The Trans Texas Corridor: A Bold Plan for Texas’ Future
Originally appeared in the Wichita Falls Times Record News, Feb. 2002
The Trans Texas Corridor is a fiscally responsible and innovative transportation blueprint that will improve our state’s transportation needs, move the transport of hazardous materials out of urban population centers, reduce air pollution and significantly improve opportunities for economic development and job creation in Texas. While your editorial of Feb. 9 touched on a few specifics of my proposal, I wanted to take time to give your readers a more thorough understanding of the benefits of the plan.
The Trans Texas Corridor will reduce traffic congestion in three ways. First, the Corridor will include a fast, safe and reliable rail system that will allow Texans and Texas businesses to move from vehicle to rail if they chose to. Second, segments of the Corridor will be located parallel to existing congested highways, giving Texans an alternative corridor between destinations. The corridor also will provide cross-state traffic with an alternative route around urban centers.
Last year, state lawmakers – working in a cooperative, bipartisan spirit – overwhelmingly voted to establish the tools that allow Texas to take such a bold approach. And in last fall’s constitutional amendment election, 67 percent of voters approved the financing tools needed to create and pay for these corridors. We now have the ability to attract billions of dollars of private investment in toll roads with a small commitment of state transportation funds, and the ability to contract with a company to build an entire corridor – not one small piece of road at a time as funds become available.
These new tools are even more important in these times of declining federal highway funds and tightening state resources, because they allow Texas to stretch limited tax dollars to get maximum benefit.
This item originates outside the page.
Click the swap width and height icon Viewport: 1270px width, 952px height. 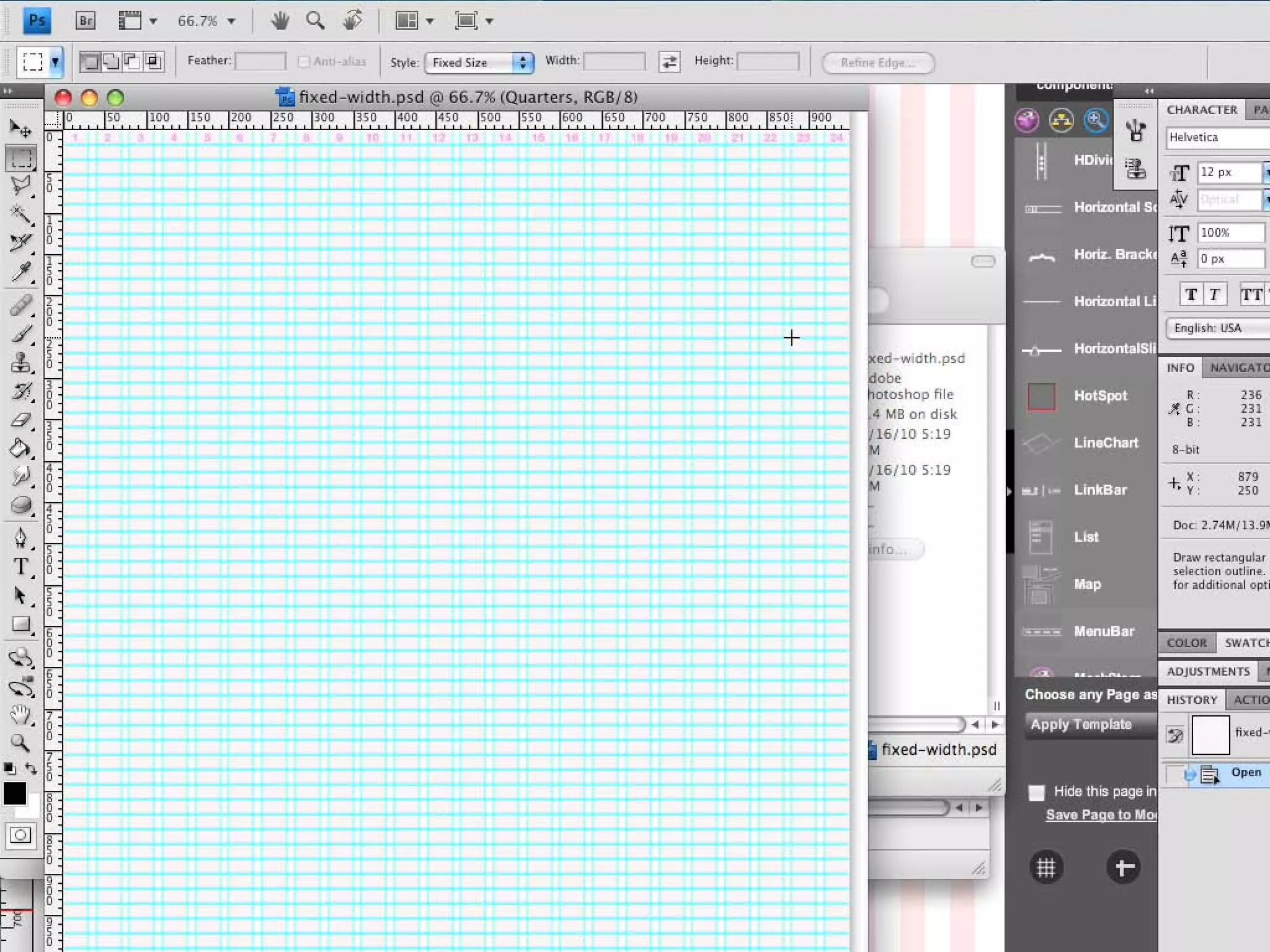[669, 62]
With this plan, the Trans Texas Corridor will be financed in large part with private investment – not through new or increased taxes. If, however, the legislature decides that the Corridor is a priority it may place revenue in the Mobility Fund to accelerate the completion of the Corridor -- particularly in areas of the state where smaller traffic volumes make toll roads less viable
Railroads and utility companies also have natural incentives to participate in the Trans Texas Corridor. Existing railroad track is fraught with safety problems, including the transport of hazardous materials through city centers and the existence of thousands of grade crossings where accidents are routinely risked. The Trans Texas Corridor will remove the dangers of existing rail lines and the tremendous liability that accompanies those dangers. And by moving the rail corridors outside our population centers – where trains often must slow to about 10 miles per hour – the Corridor will speed the movement of people and products while increasing the safety of our residents.
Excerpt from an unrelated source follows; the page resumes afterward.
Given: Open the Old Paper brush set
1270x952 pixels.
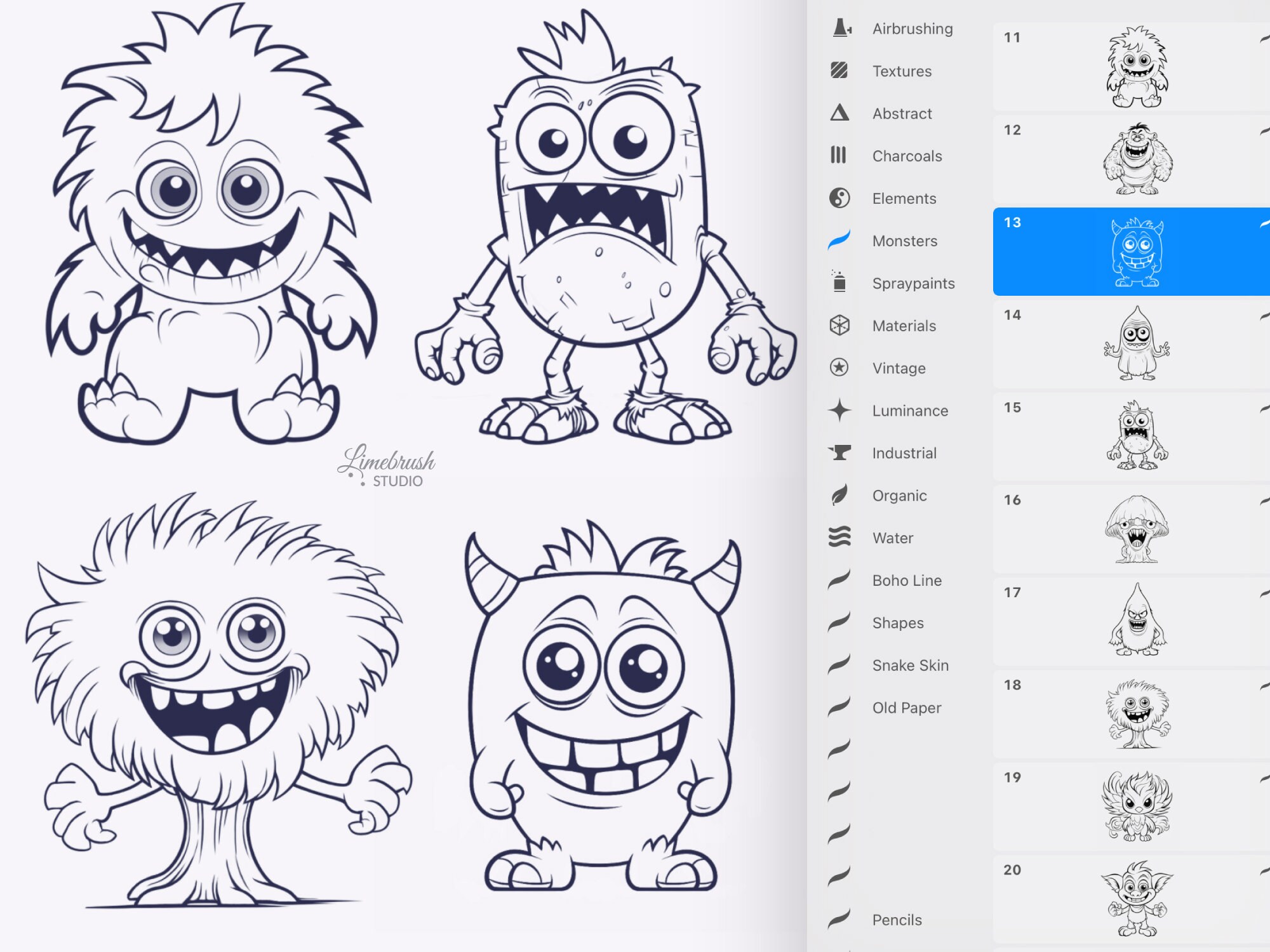Looking at the screenshot, I should [907, 708].
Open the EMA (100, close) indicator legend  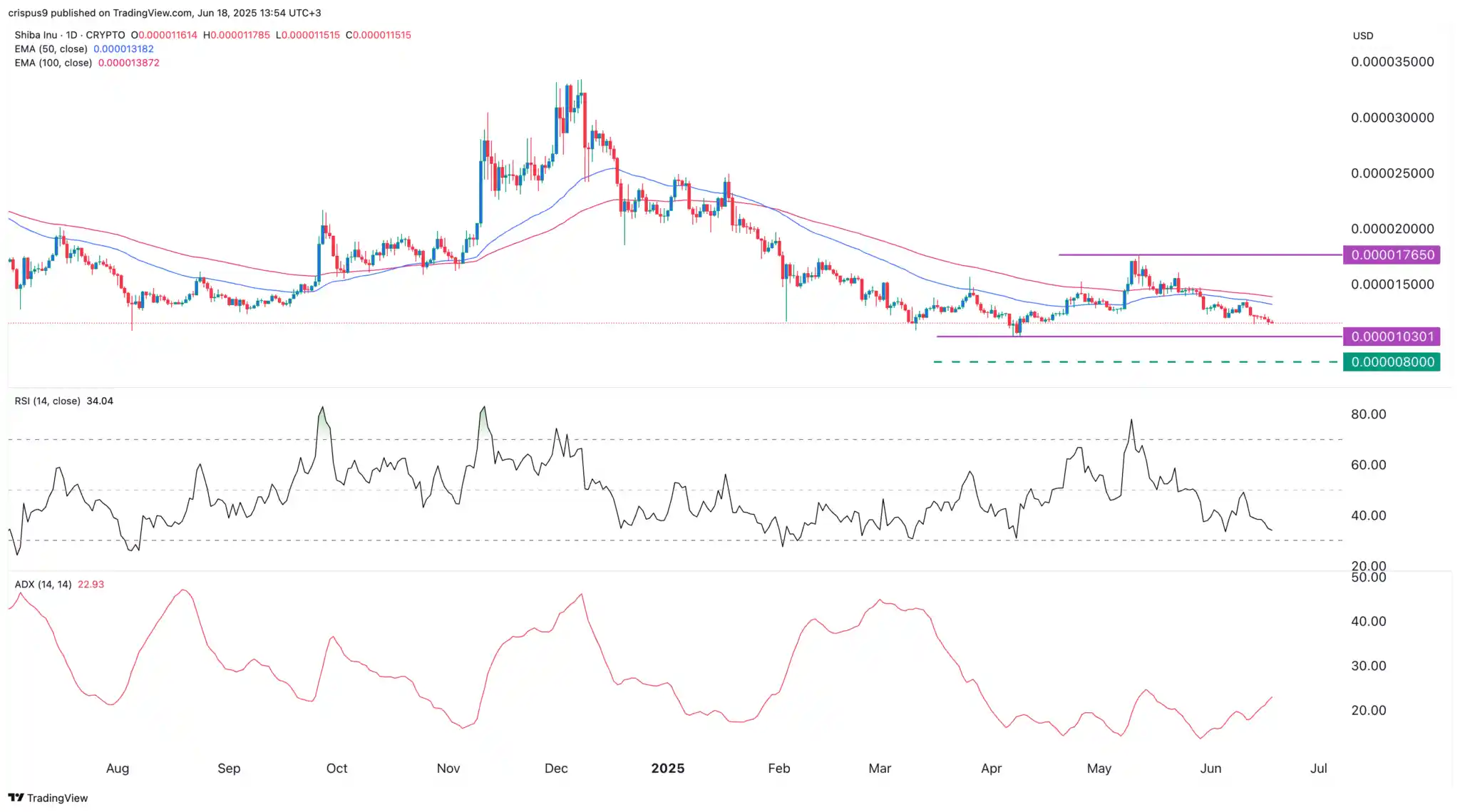point(53,63)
Utility companies endure a multitude of legal and procedural hurdles to run a new power or pipeline across private properties. They also risk tremendous liability when their lines run through neighborhoods, by schools, and in downtown urban centers. The Trans Texas Corridor will provide a pre-existing corridor outside of the cities for future utility expansions easing the right-of-way process and greatly increasing the safety of our citizens.
The Texas Department of Transportation also projects that it will need to purchase the same amount of right-of-way over the next 75 years using the current piecemeal approach as will be required for the Trans Texas Corridor. With the Trans Texas Corridor, however, land will be purchased one time, minimizing the disruption to landowners, businesses and drivers instead of buying one expensive piece of land at a time every time a road needs to be expanded. Because the Corridor will have limited access, it will not create sprawl or compete with nearby communities for businesses.
The Trans Texas Corridor will help with the state’s air quality problems in two ways. First, it will route some traffic out of our large urban areas that already have air quality attainment problems. Simply expanding our existing interstate system will merely increase pollution by adding even more vehicles to our already congested highways. Secondly, it will provide a low emission alternative – rail – for both passengers and freight.
I have also asked the Texas Department of Transportation and Texas Land Commissioner David Dewhurst to work together to propose environmental mitigation on a grand scale. In exchange for any disruption that the corridors might cause, the state would set aside for preservation large tracts of land which include entire ecosystems.
Some might ask if this plan is too big. I believe nothing is too big for Texas when our economic security, our environment, and our quality of life are at stake. The Trans Texas Corridor will improve economic security for Texas. It will increase safety on our highways by relieving congestion and by taking hazardous transport vehicles out of our city centers. It will lead to a cleaner environment by expanding low-emissions alternatives - like rail - by lowering the concentration of emissions in our cities, and by significantly increasing pipeline safety.
The citizens of our state are ready for a new way to plan and build a transportation system.